** GIVEN PROBLEM **
Turn every line of all the records below into one numbered list, skipping blank lines and leaving out the pictures.
###
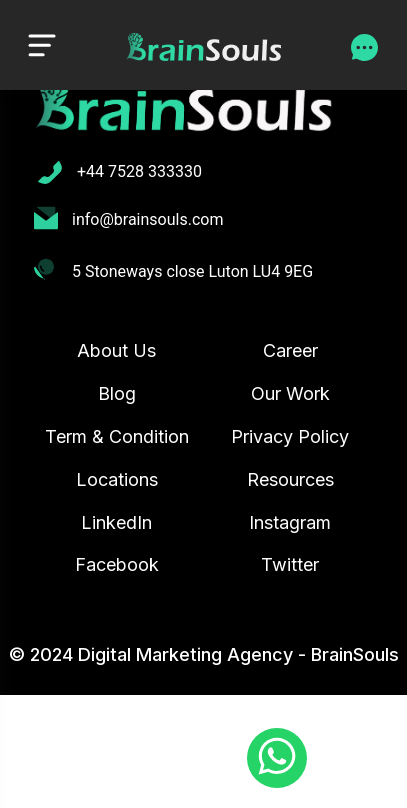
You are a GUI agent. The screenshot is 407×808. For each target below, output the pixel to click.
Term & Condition (117, 436)
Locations (117, 479)
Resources (290, 479)
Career (290, 350)
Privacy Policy (290, 436)
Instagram (290, 522)
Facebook (117, 564)
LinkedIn (116, 522)
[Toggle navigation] (42, 44)
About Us (116, 350)
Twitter (290, 564)
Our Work (290, 393)
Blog (117, 393)
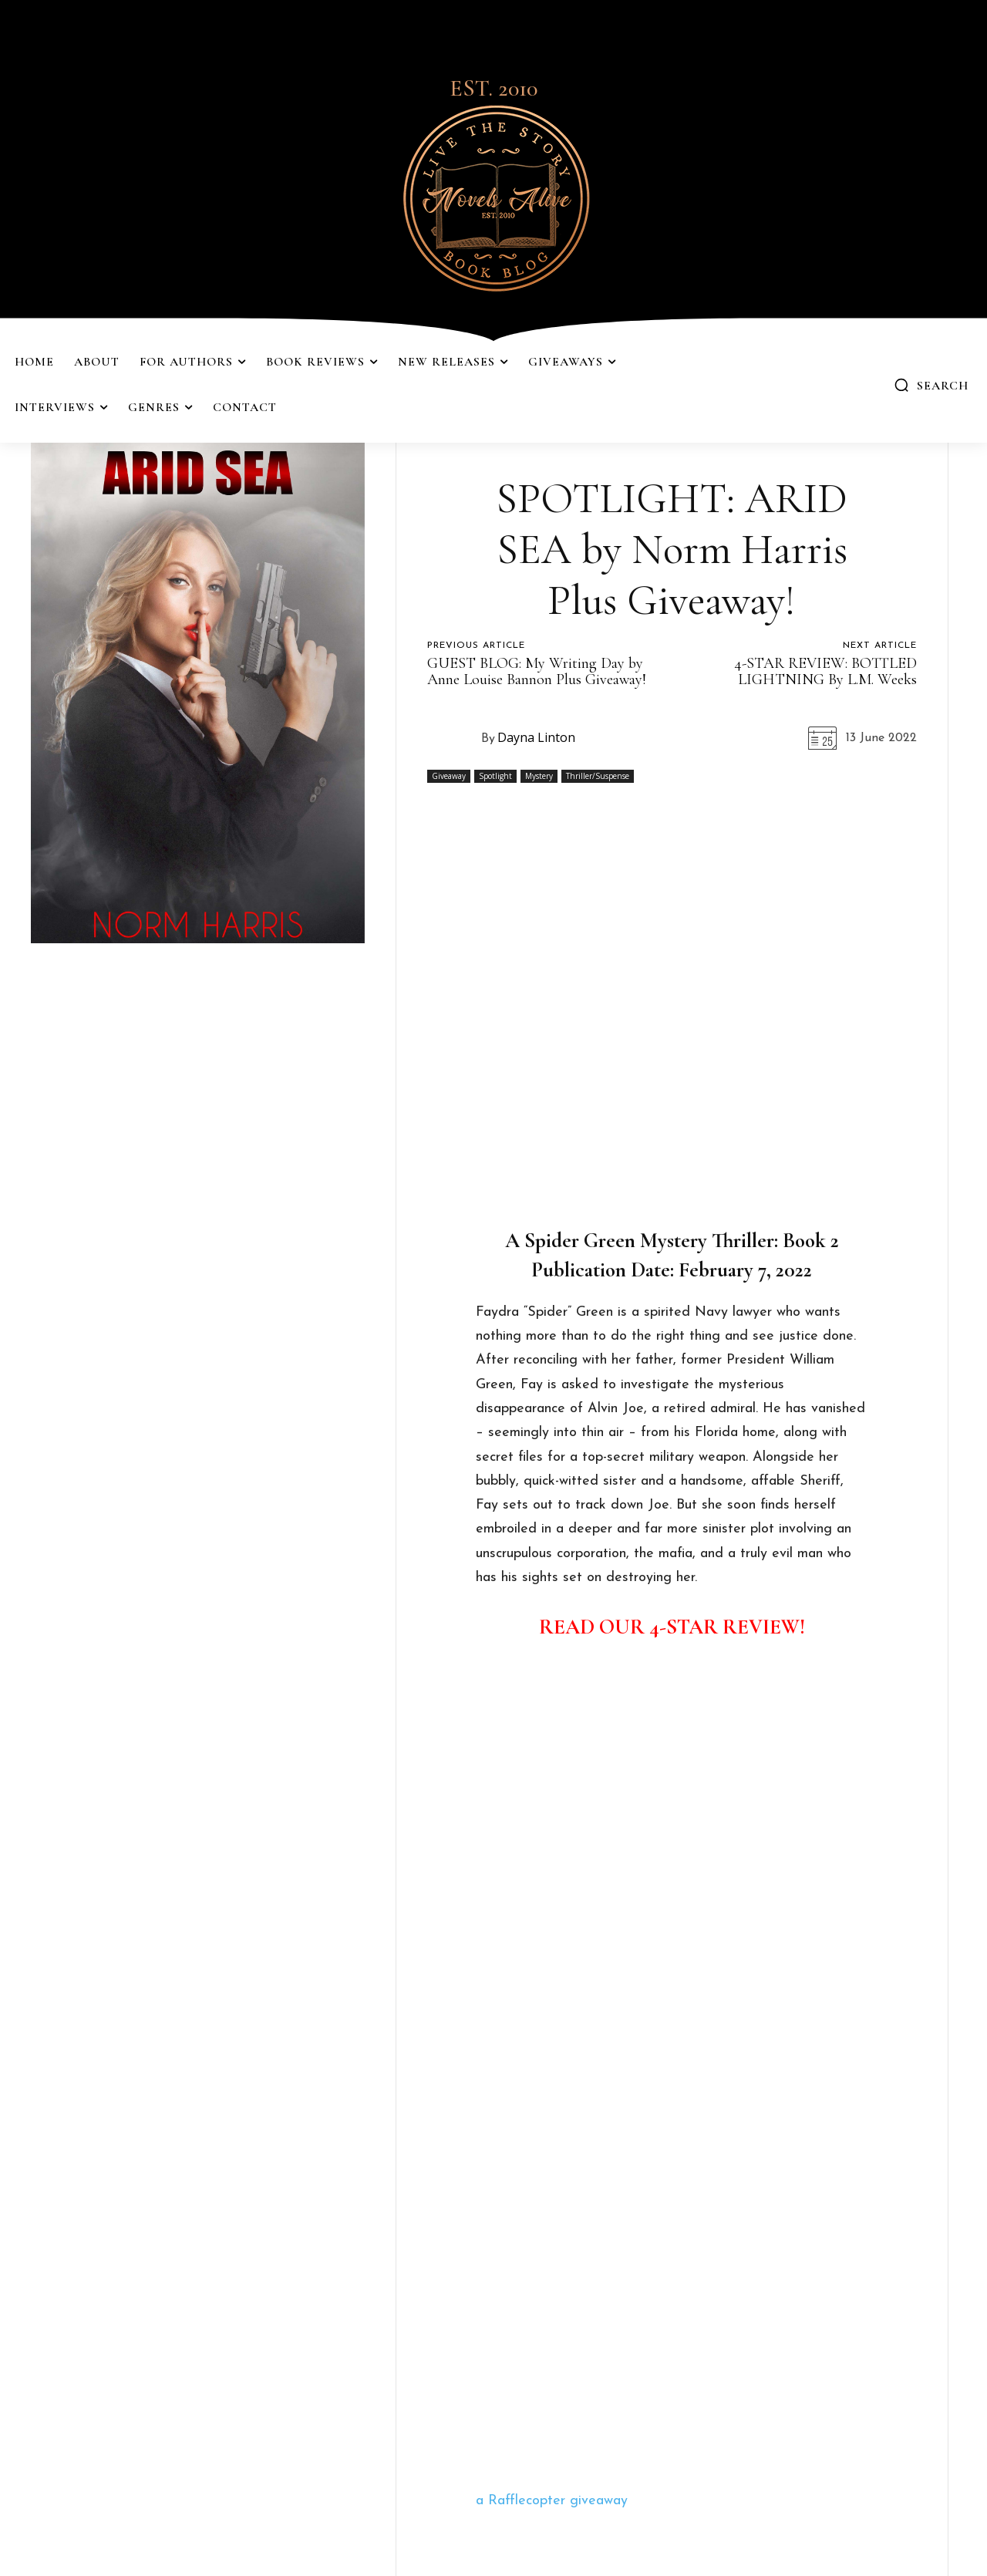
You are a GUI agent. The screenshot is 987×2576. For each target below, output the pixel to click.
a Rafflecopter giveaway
###
** OUTPUT OF THE EXERCISE **
1. You are a GUI agent. The screenshot is 407×808. For each target below, output the pixel to click.
2. Term & Condition (117, 436)
3. Locations (117, 479)
4. Resources (290, 479)
5. Career (290, 350)
6. Privacy Policy (290, 436)
7. Instagram (290, 522)
8. Facebook (117, 564)
9. LinkedIn (116, 522)
10. [Toggle navigation] (42, 44)
11. About Us (116, 350)
12. Twitter (290, 564)
13. Our Work (290, 393)
14. Blog (117, 393)
15. You are a GUI agent. The screenshot is 987×2576. For each target below, output the pixel to click.
16. a Rafflecopter giveaway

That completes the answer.